L'entrée en vigueur au 1er décembre du traité de Lisbonne aura-t-elle un impact sur la reconnaissance des services sociaux dans le cadre du marché intérieur de l'Union ? Du fait du refus de la Commission européenne de proposer une directive spécifique sur les services sociaux d'intérêt général (SSIG), ceux-ci sont soumis au droit communautaire applicable aux services d'intérêt économique général (SIEG). Et tout l'enjeu pour le collectif SSIG est d'obtenir une adaptation de ce droit aux spécificités d'organisation et de financement des services sociaux. En ce sens d'ailleurs, sa stratégie diffère de celle de l'association MP4-champ social, qui milite pour obtenir au niveau communautaire le reclassement des SSIG dans la catégorie des services non économiques d'intérêt général (SNEIG).

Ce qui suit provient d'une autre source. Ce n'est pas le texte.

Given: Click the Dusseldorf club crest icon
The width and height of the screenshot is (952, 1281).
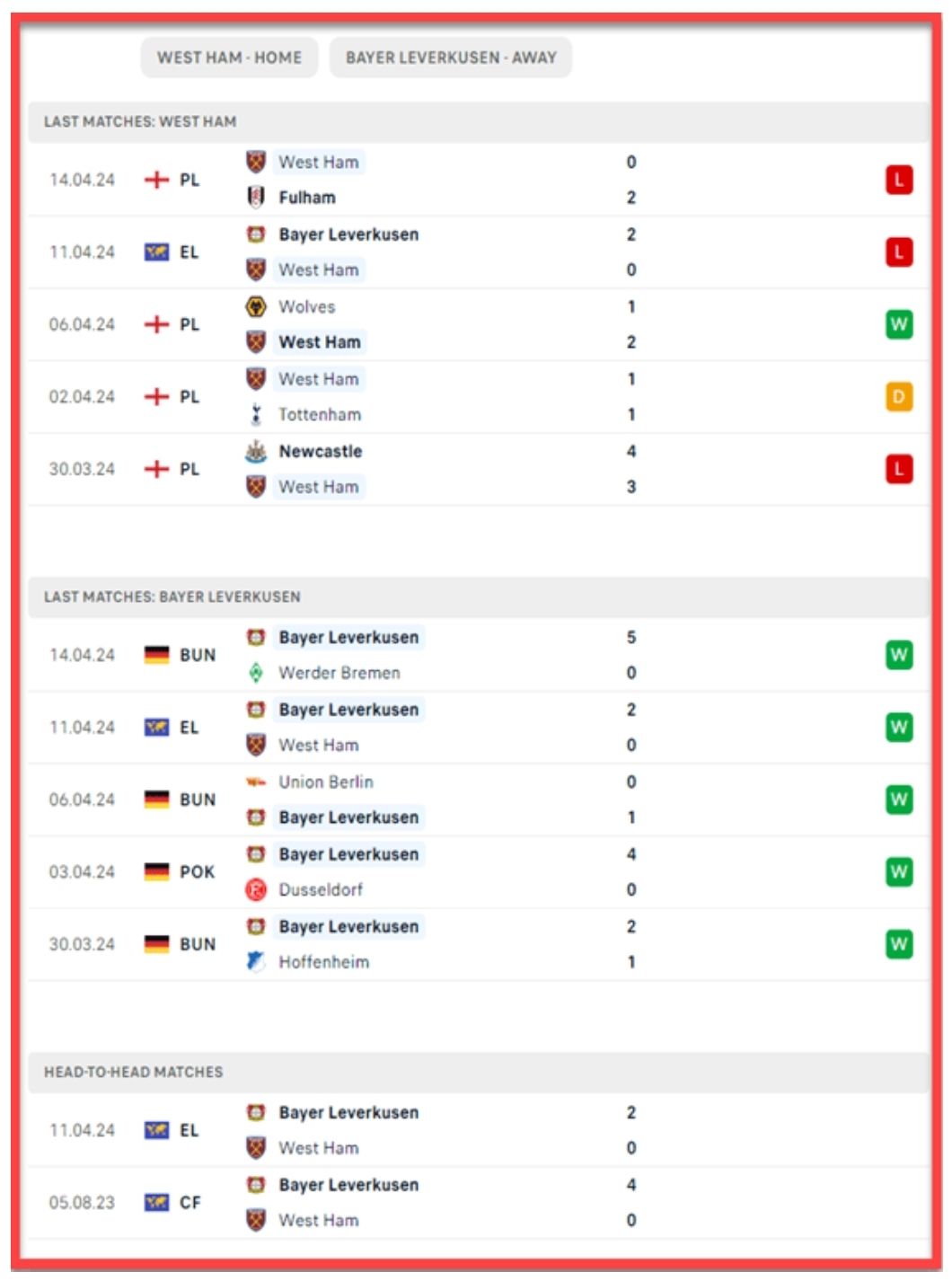Looking at the screenshot, I should pyautogui.click(x=256, y=890).
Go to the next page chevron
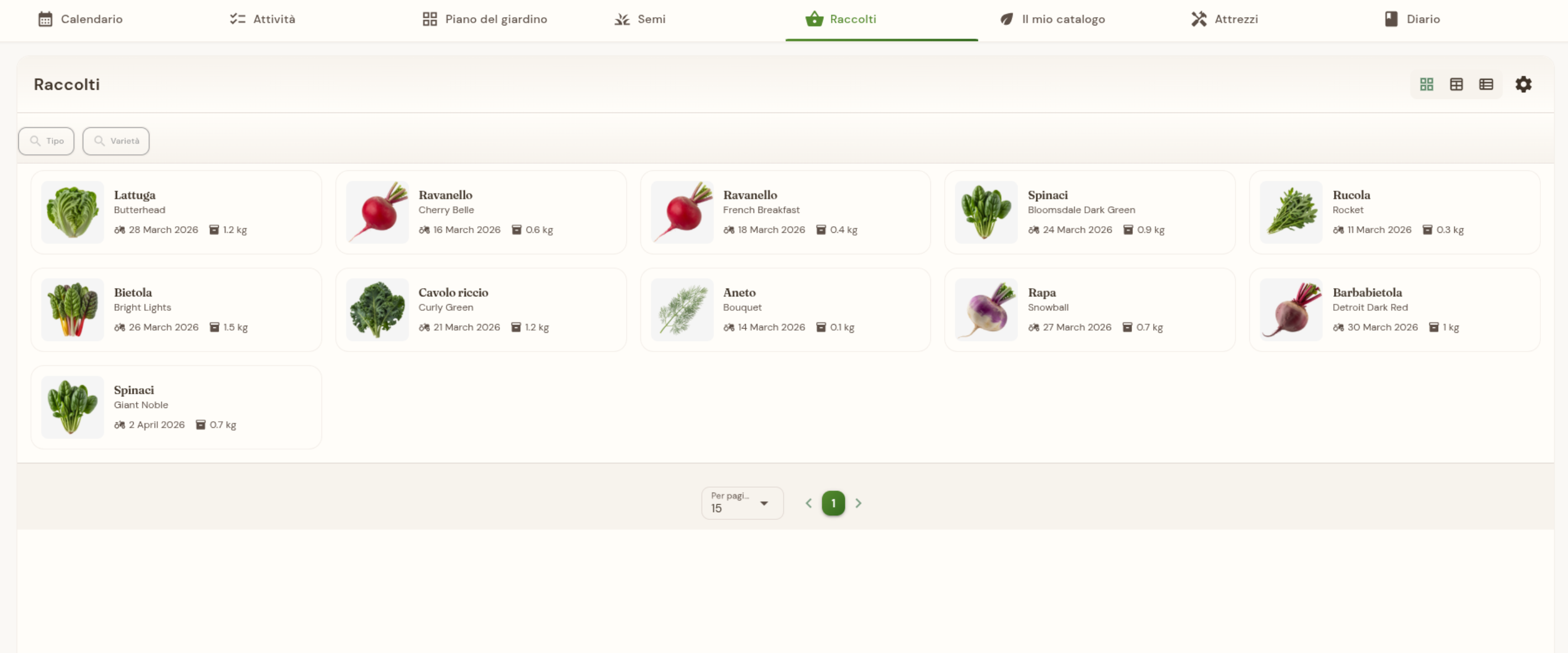Viewport: 1568px width, 653px height. [x=858, y=503]
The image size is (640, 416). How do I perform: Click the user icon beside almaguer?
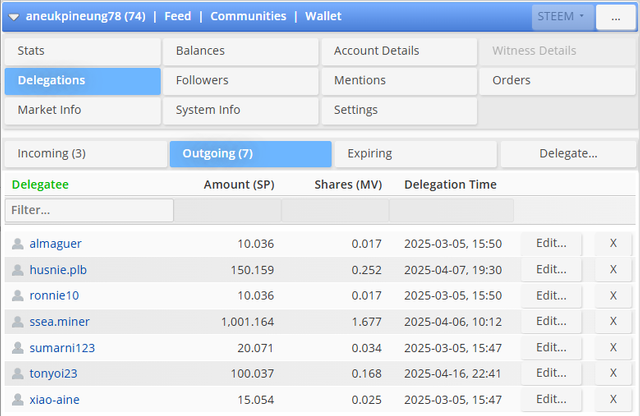pos(17,243)
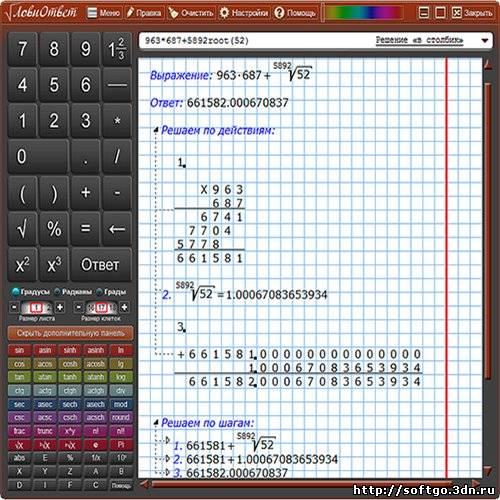Click the backspace arrow key
Screen dimensions: 500x500
pos(117,229)

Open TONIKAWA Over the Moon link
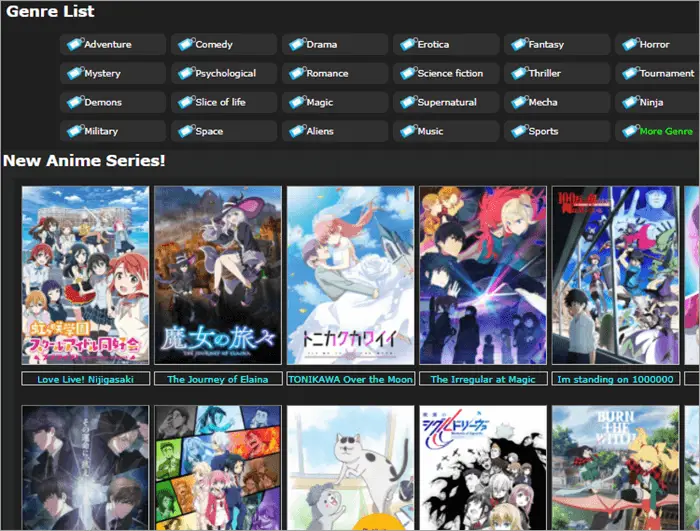pyautogui.click(x=350, y=379)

« Le nouveau traité contribue à renforcer la protection des missions de service public des seules forces du marché », se félicite le collectif SSIG. Tout d'abord, il donne pouvoir au Parlement européen et au Conseil, sur proposition de la Commission, d'établir, par voie de règlements, les principes et les conditions permettant aux SIEG d'accomplir leurs missions d'intérêt général (voir ce numéro, page 19). Le traité reconnaît par ailleurs, dans la charte des droits fondamentaux de l'Union, que l'accès aux SIEG est un droit fondamental de même valeur que les règles relatives à la concurrence et au marché intérieur. Enfin, le protocole annexé (de même valeur que le traité) vient limiter l'action de l'Union européenne en matière de SIEG. Il affirme « le large pouvoir discrétionnaire des autorités nationales, régionales et locales pour fournir, faire exécuter et organiser ces services d'une manière qui réponde autant que possible aux besoins des utilisateurs ».

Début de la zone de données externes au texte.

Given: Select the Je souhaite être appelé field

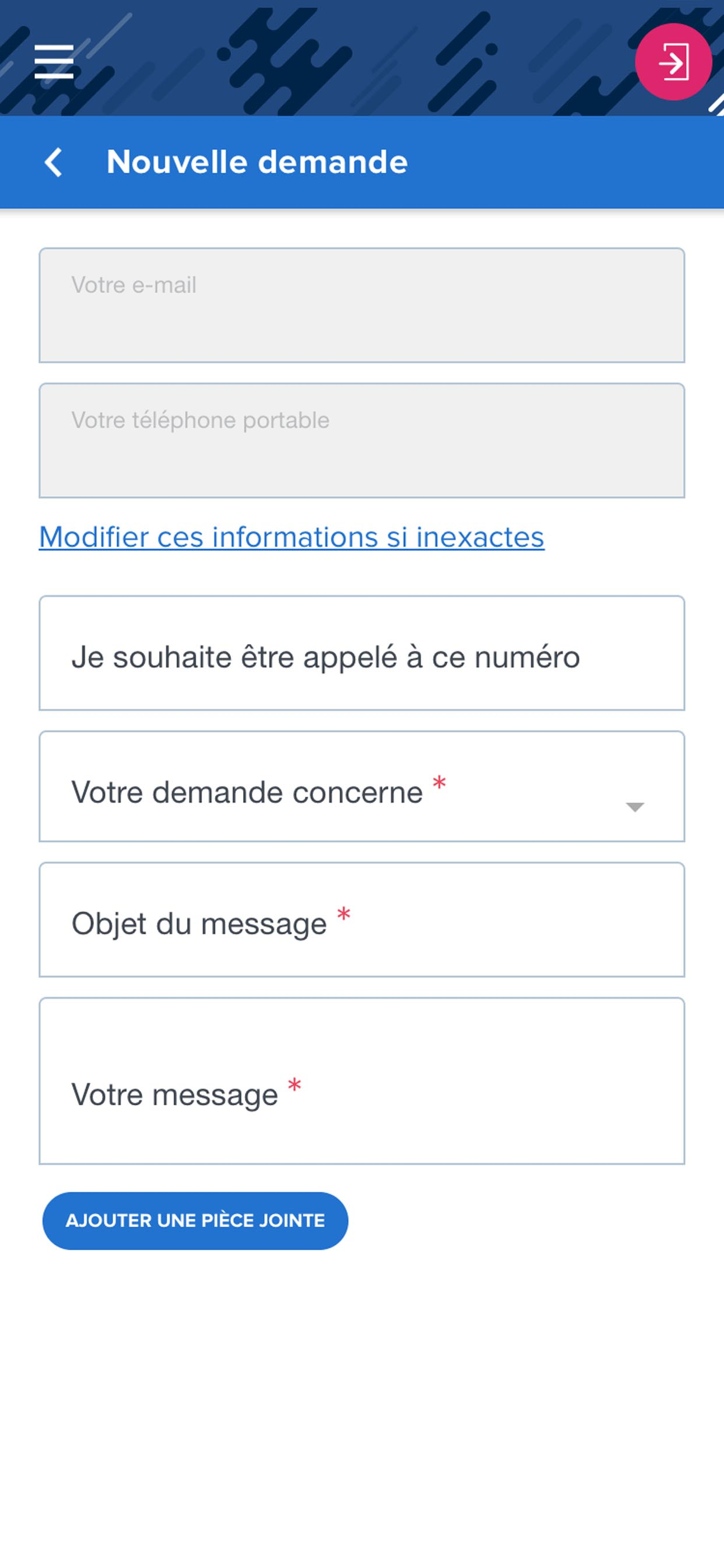Looking at the screenshot, I should [362, 653].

Alors que la France doit transposer la directive « services » avant fin décembre, cette disposition apparaît particulièrement importante. La directive exclut en effet de son champ les services sociaux relatifs au logement social, à l'aide à l'enfance et à l'aide aux familles et aux personnes dans le besoin à condition qu'ils soient assurés dans le cadre d'un acte de mandatement. Ainsi certains services comme les établissements d'accueil de jeunes enfants ne peuvent, du fait que leur autorisation d'ouverture est délivrée par le conseil général, être considérés comme mandatés. Et devraient donc être soumis aux règles du marché intérieur, comme s'en était inquiétée l'Uniopss (1). Or, avec le traité de Lisbonne et son nouveau protocole, rien n'empêche un conseil général d'adopter une délibération (2) visant à qualifier explicitement les établissements d'accueil de jeunes enfants de son département de « services sociaux d'intérêt général » et à mandater expressément leurs opérateurs (3). Le collectif SSIG appelle donc les autorités nationales, régionales et locales à faire bon usage de « leur large pouvoir discrétionnaire ». Par ailleurs, il demande à l'Etat, dans le cadre de la transposition de la directive « services », d'exclure a priori de celle-ci tous les services sociaux relatifs au logement social, à l'aide à l'enfance, aux familles et aux personnes dans le besoin au motif qu'ils peuvent être mandatés au niveau territorial ou local ou dans le cadre, par exemple, des financements obtenus de la CNAF. Ce qui va au-delà des propositions formulées par la DGAS.
Cette exigence de mandatement est également incontournable pour permettre à la France de se mettre en conformité avec la réglementation européenne des aides d'Etat, qui impose que les aides versées aux services sociaux se limitent à compenser les coûts des obligations de services publics. Ce qui n'est pas le cas avec le système de subventionnement. C'est pourquoi le gouvernement devrait présenter, le 17 décembre, lors de la Conférence nationale de la vie associative, une convention de partenariat d'intérêt général, qui introduit la notion de contrôle de juste compensation. Ses modalités sont encore en discussion entre le cabinet du Premier ministre et les associations.
(1) Sur ses inquiétudes et la réponse de la DGAS, voir ASH n° 2634 du 27-11-09, p. 24.
(2) Le collectif a par ailleurs mis en ligne une délibération-type téléchargeable sur
(3) Le mandatement impose des obligations plus fortes que le régime d'autorisation et laisse moins d'autonomie aux prestataires, qui doivent fournir le service conformément aux obligations de service public.